Indonesia backs out of talks

Issue 

On March 31, the East Timorese resistance received news from UN Secretary-General Boutros Boutros-Ghali that the Indonesian foreign minister, Ali Alatas, had asked for a postponement of the intra-Timorese meeting scheduled to be held in Salzburg, Austria, at the end of April under the auspices of the UN. Alatas claimed that some of the East Timorese in the pay of Jakarta had not been consulted by the UN.
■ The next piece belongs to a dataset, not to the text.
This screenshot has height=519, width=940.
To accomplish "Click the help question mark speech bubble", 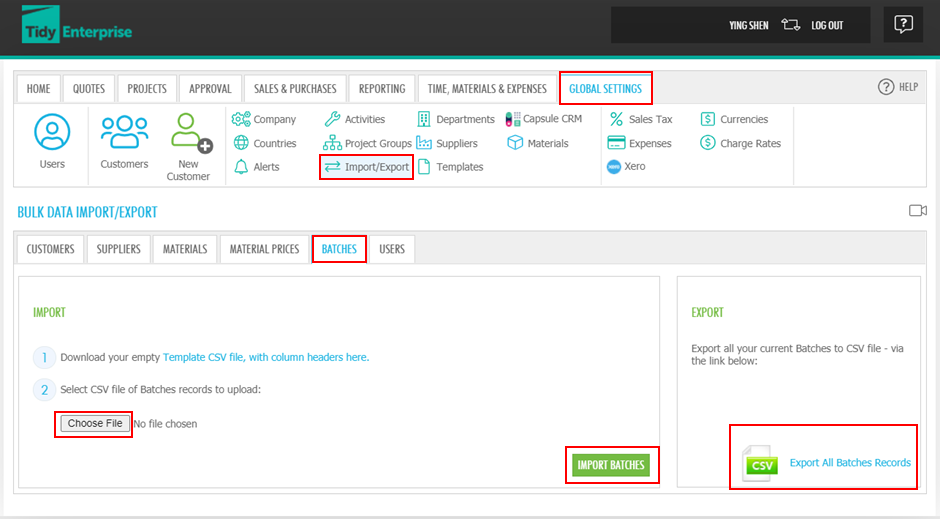I will pos(903,25).
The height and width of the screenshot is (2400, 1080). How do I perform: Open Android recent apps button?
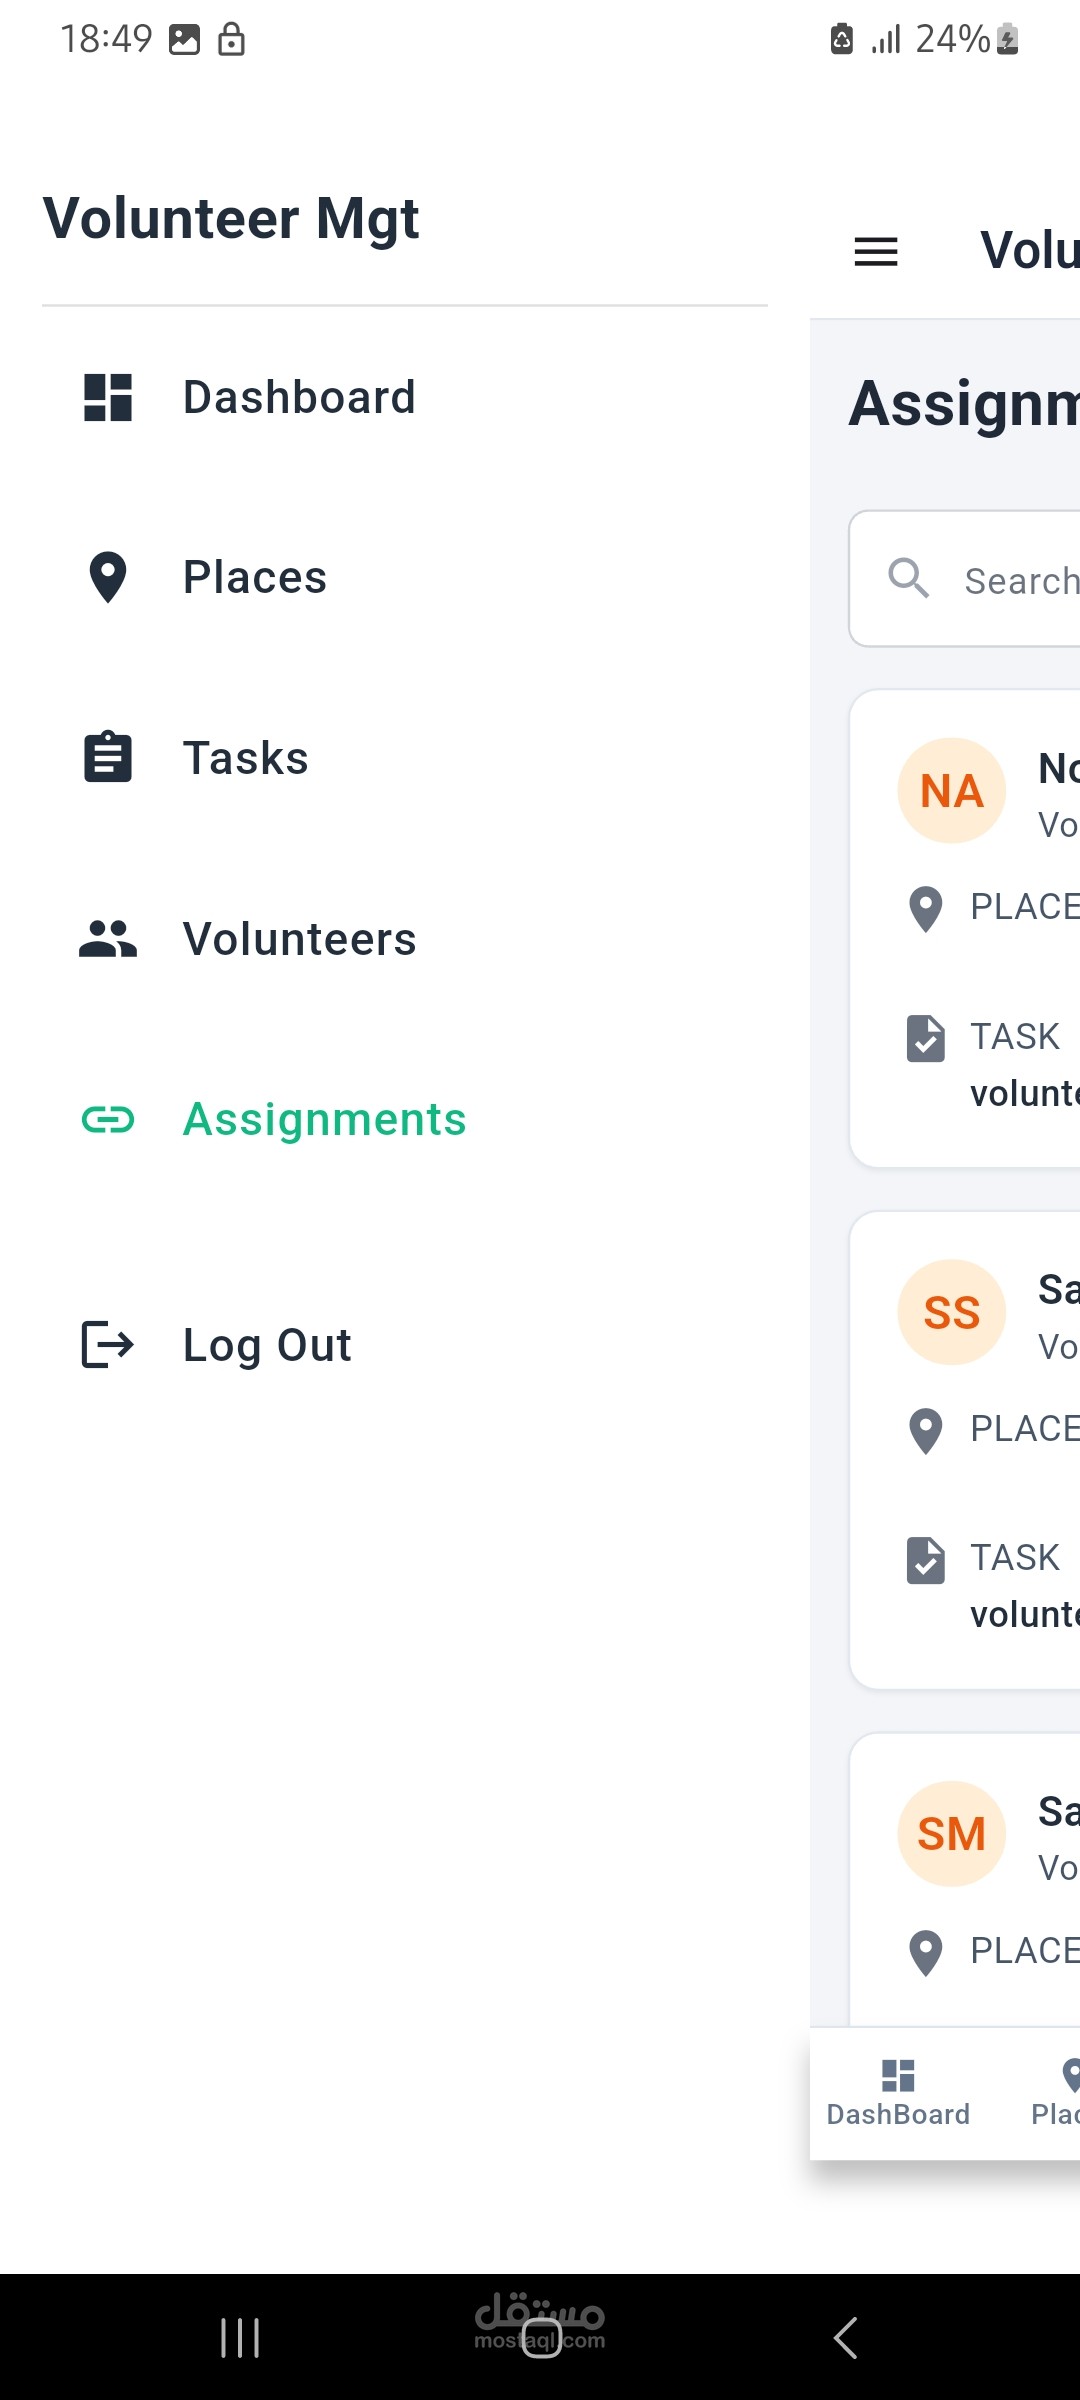coord(240,2338)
According to Jose Ramos Horta, special representative of the National Council of Maubere Resistance (CNRM), "what has really displeased and concerned Jakarta have been the invitations extended to Bishop Ximenes Belo, Dr Armindo Maia (vice-rector of the University of Dili), Florentino Sarmento and Dr Mariano Saldanha — the first is a worthy representative of the people, and the three others are honest individuals who are not in the employ of Jakarta."

CNRM strongly deplored the postponement of the talks and accused Jakarta of full responsibility for this setback.

"The ease with which Indonesia was able to block the UN talks indicates that Jakarta is still getting strong backing from its traditional allies, such as the US and Australia", Max Lane, national coordinator of Indonesia Solidarity Action (Aksi), told a public meeting in Canberra on April 5. "Clinton is asking Congress to reinstitute military training for Indonesia under one if its military assistance programs. Clinton has also declared the Congressional ban on US light arms sales to Indonesia inapplicable."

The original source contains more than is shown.